De nombreuses autres expositions personnelles ont lieu dans sa ville natale, dont, entre autres, celle de 1978 à la galerie Joan de Serrallonga — que l’artiste a intitulée Destruir para empezar (Détruire pour commencer) —, celles de la galerie Àmbit (1987, 1990), celle de l’Institut français en 1991 — où il a présenté une sélection de ses œuvres non exclusivement picturales, créées par l’intégration ou la manipulation de divers objets et matériaux — et la vaste présentation de ses dernières œuvres en 1994 dans la salle d’expositions du Banco Bilbao Vizcaya (BBV). Dans le reste de l’Espagne, des expositions personnelles ont été inaugurées à Saragosse (1975), Alicante (1975), Figueres (1976), Cuenca (1977), Cordoue (1978), Gérone (1978, 1983), Madrid (1979, 1991), Palma (1981, 1987), Cadaqués (1980, 1984, 1994), Castellón (1979), Sant Cugat del Vallès (1991) et Saragosse (1991), entre autres.

Au cours de cette période, l’œuvre d’Argimon est également présente dans plusieurs expositions collectives à l’étranger. Parmi les diverses expositions organisées à Mexico City, on peut citer Constantes del Arte Catalán Actual (Constantes de l’Art Catalan Actuel) (1991). Il convient également de mentionner sa participation à l’exposition Mini Print International (Séoul, 1988), à Autour d’Arrabal (Paris, 1991) et à Anthologie d’Estampes Originales (Lyon, 1995).

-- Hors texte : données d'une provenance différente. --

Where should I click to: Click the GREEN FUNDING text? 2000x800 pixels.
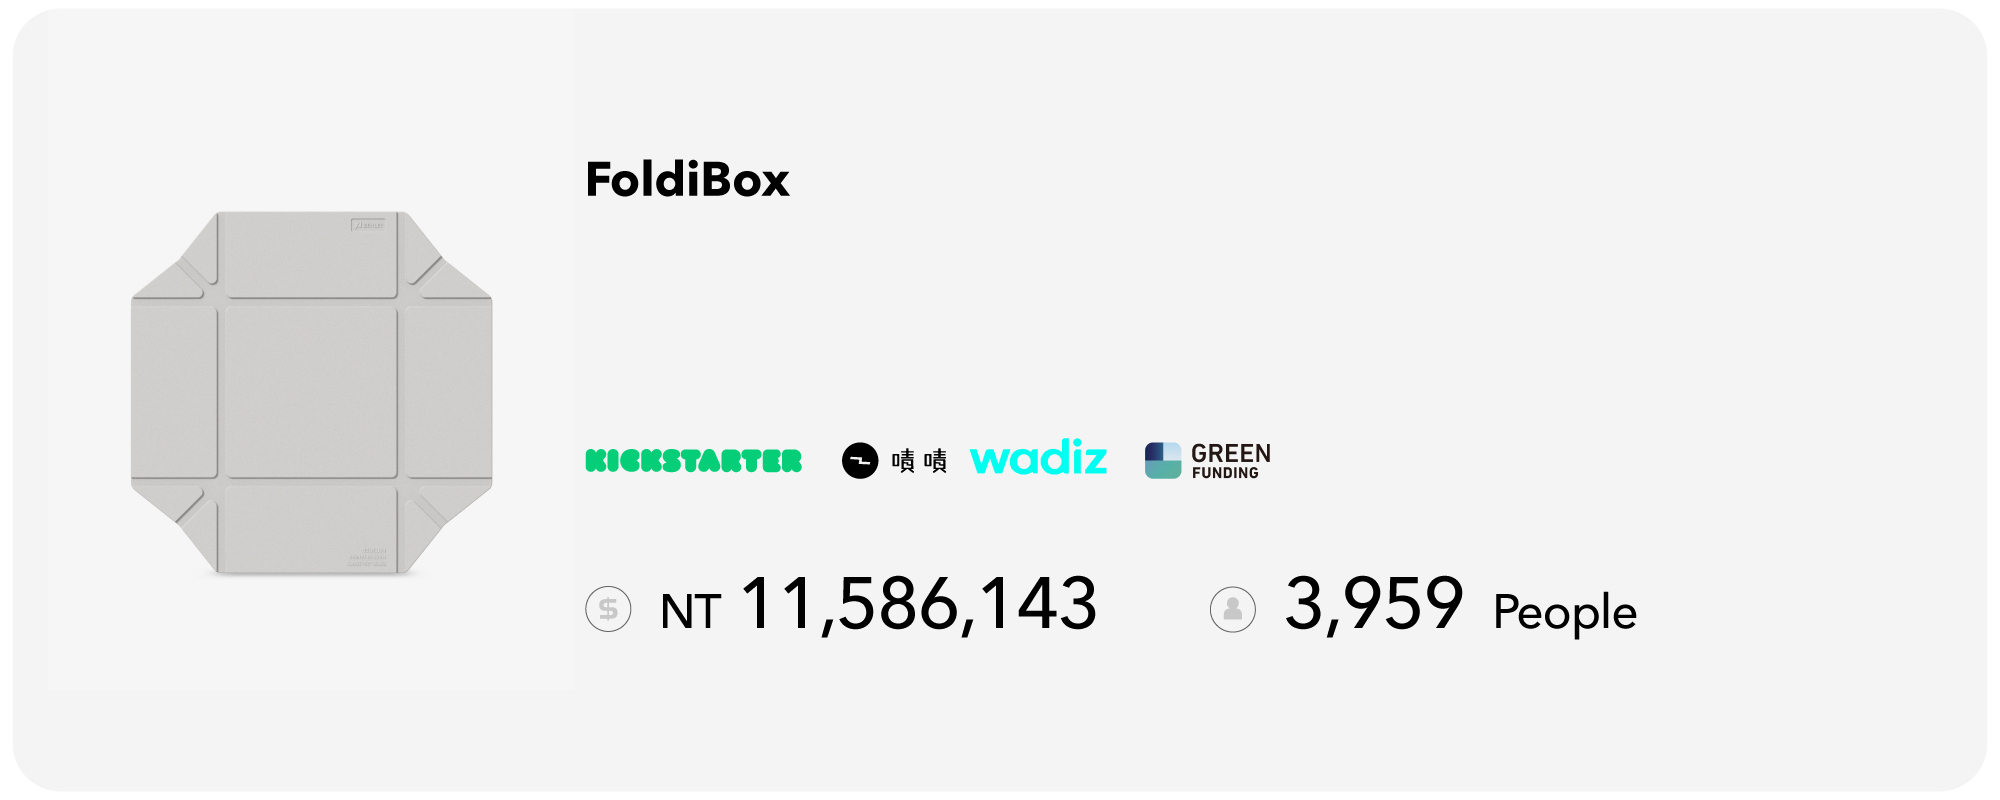point(1230,461)
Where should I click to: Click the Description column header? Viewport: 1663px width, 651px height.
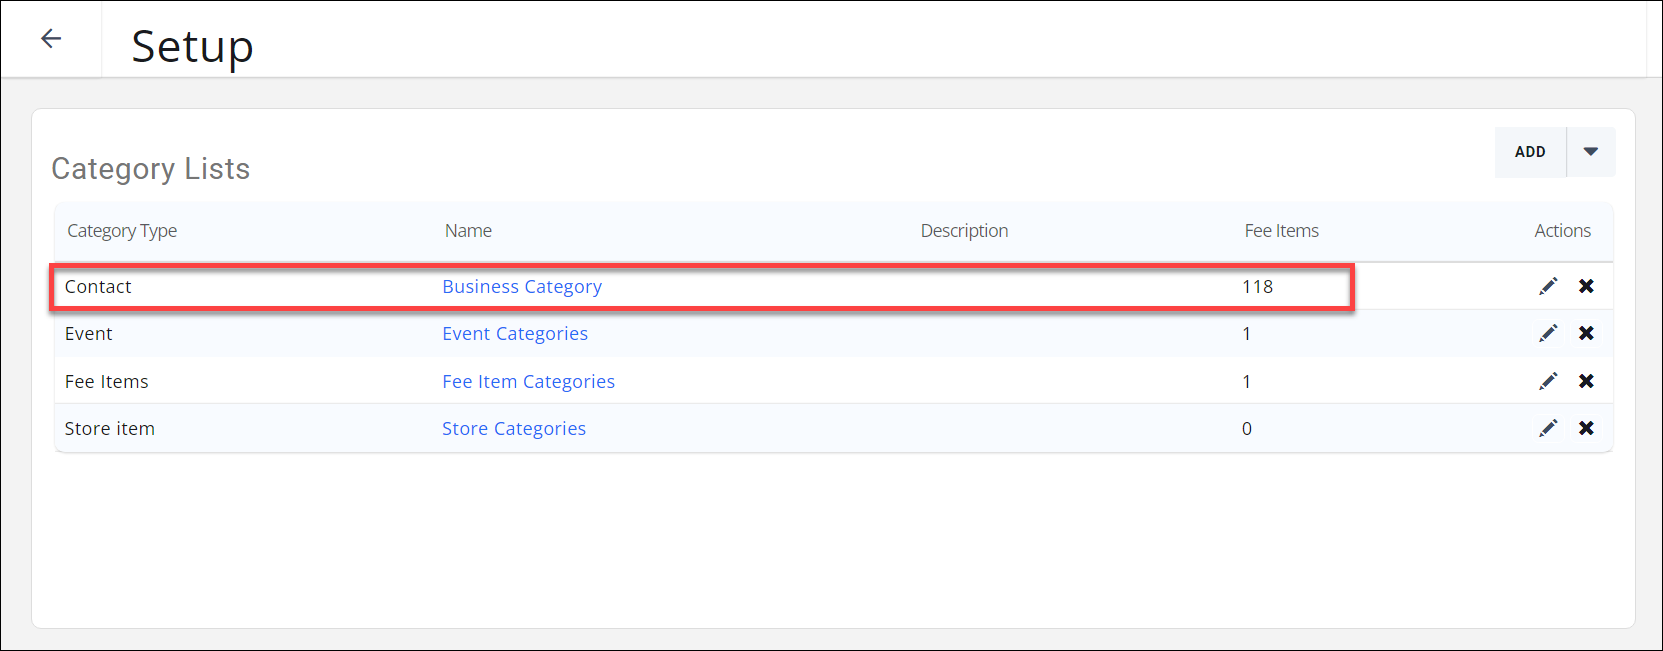964,231
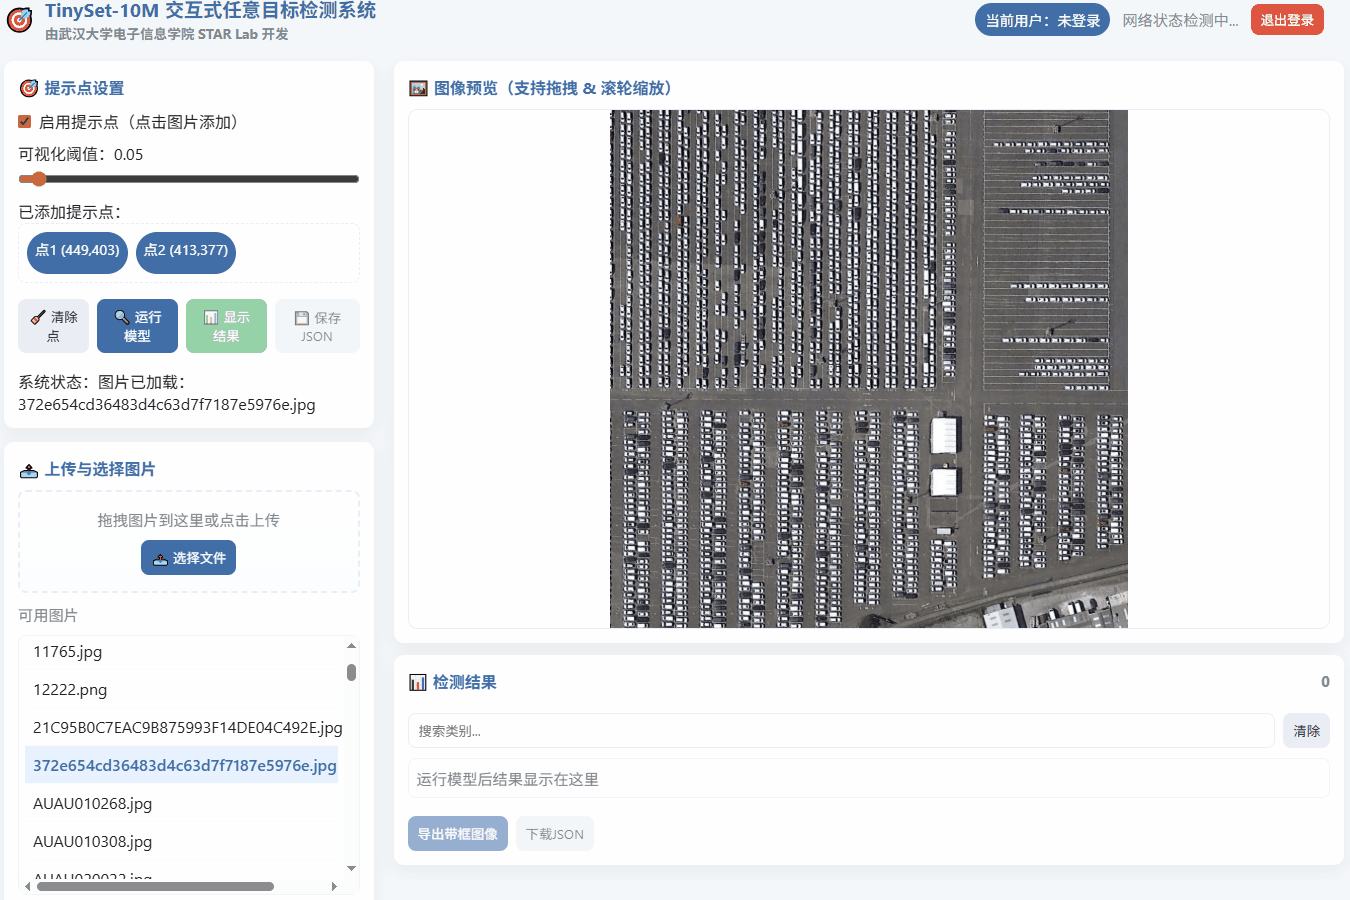Screen dimensions: 1350x900
Task: Click the 退出登录 logout button
Action: pyautogui.click(x=1287, y=19)
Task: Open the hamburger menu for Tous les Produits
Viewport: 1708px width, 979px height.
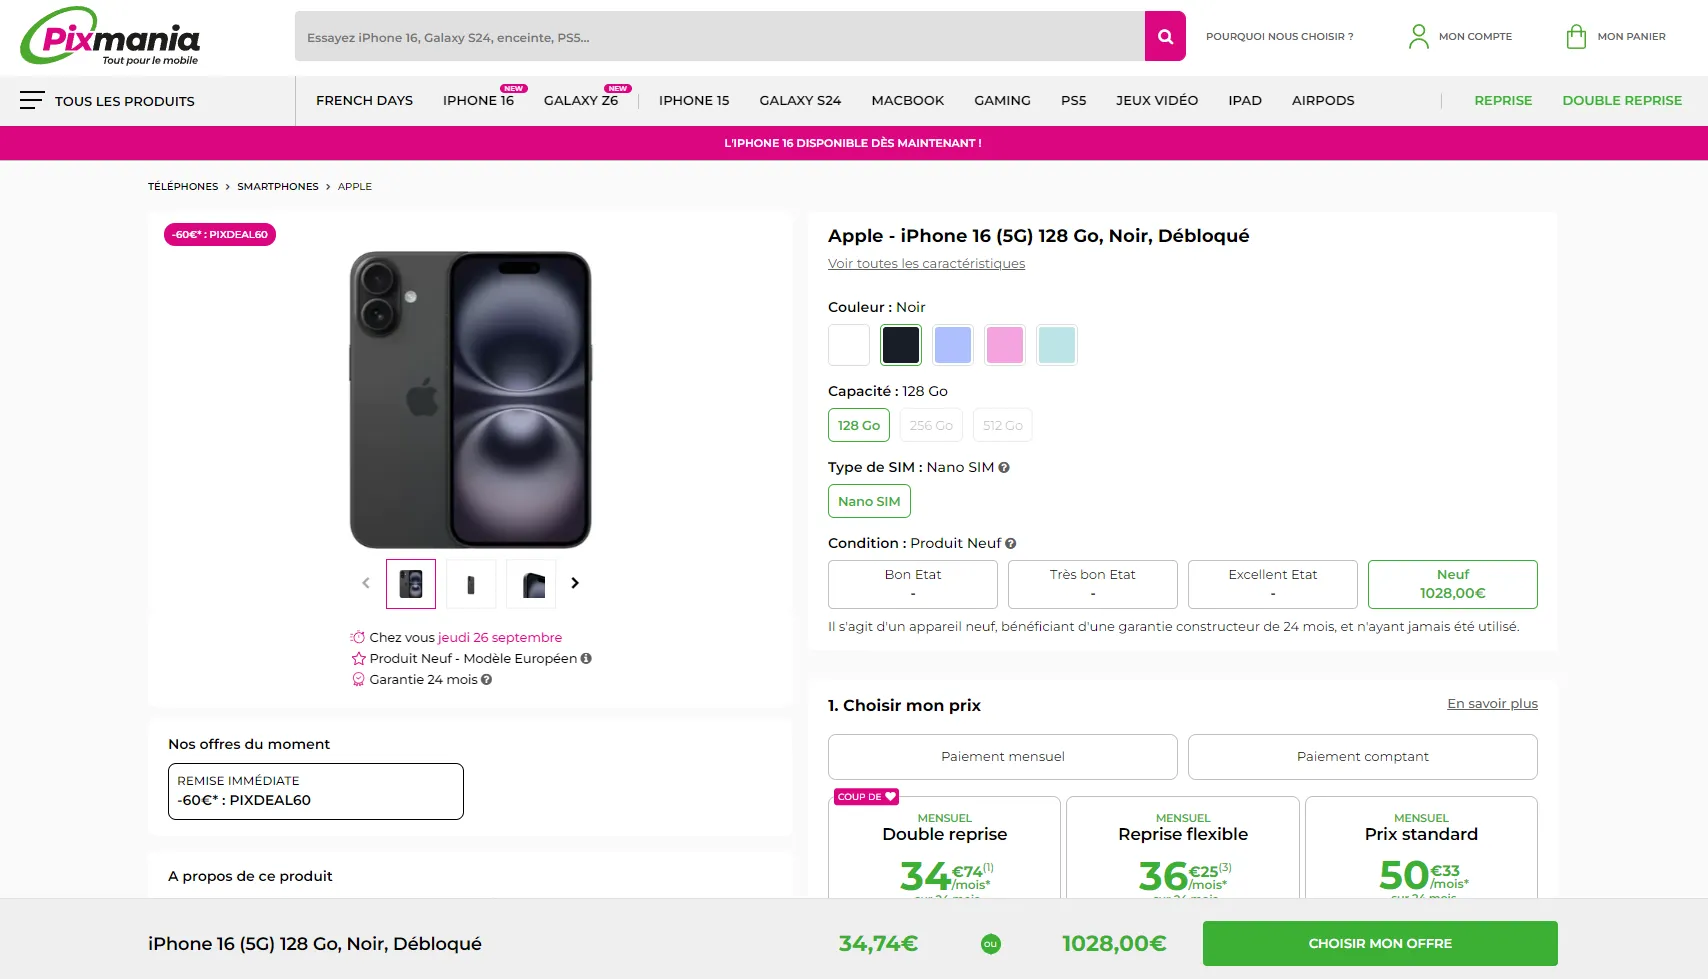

Au niveau national, il participe aussi à de nombreuses expositions collectives, notamment à Barcelone : Amnistia, Drets Humans i Art (Amnistie, Droits Humains et Art) (1976), El Gravat de Creació. Calcografia contemporània a Catalunya (La Gravure de Création. Chalcographie contemporaine en Catalogne) (1983), L’informalisme a Catalunya (L’informalisme en Catalogne) (1990) — organisée par la Generalitat de Catalunya et qui, après avoir été présentée au Centre d’Art Santa Mònica de Barcelone, a fait le tour de plusieurs villes d’Espagne — et Hommage à Sartre, 1965, qui s’est tenue en 1994 à l’Institut français. Mentionnons également sa participation, entre autres, dans les expositions collectives Homenaje a Picasso (Hommage à Picasso) (Malaga 1977), Homenaje a María Zambrano (Hommage à María Zambrano) (Madrid, 1989) et Bicentenario de la litografía (Bicentennaire de la lithographie) (Madrid, 1996). Le 23 novembre 1996, Argimon décède à Barcelone, victime d’un cancer, mais son œuvre continue d’être présentée dans des expositions comme celle organisée au Centre d’Art Santa Mònica de Barcelone (1997), celle organisée par le Museu d’Art Modern de Tarragone (1998) ou encore celle commémorant le dixième anniversaire de sa mort, en 2006, mise sur pied par l’Institut français de Barcelone.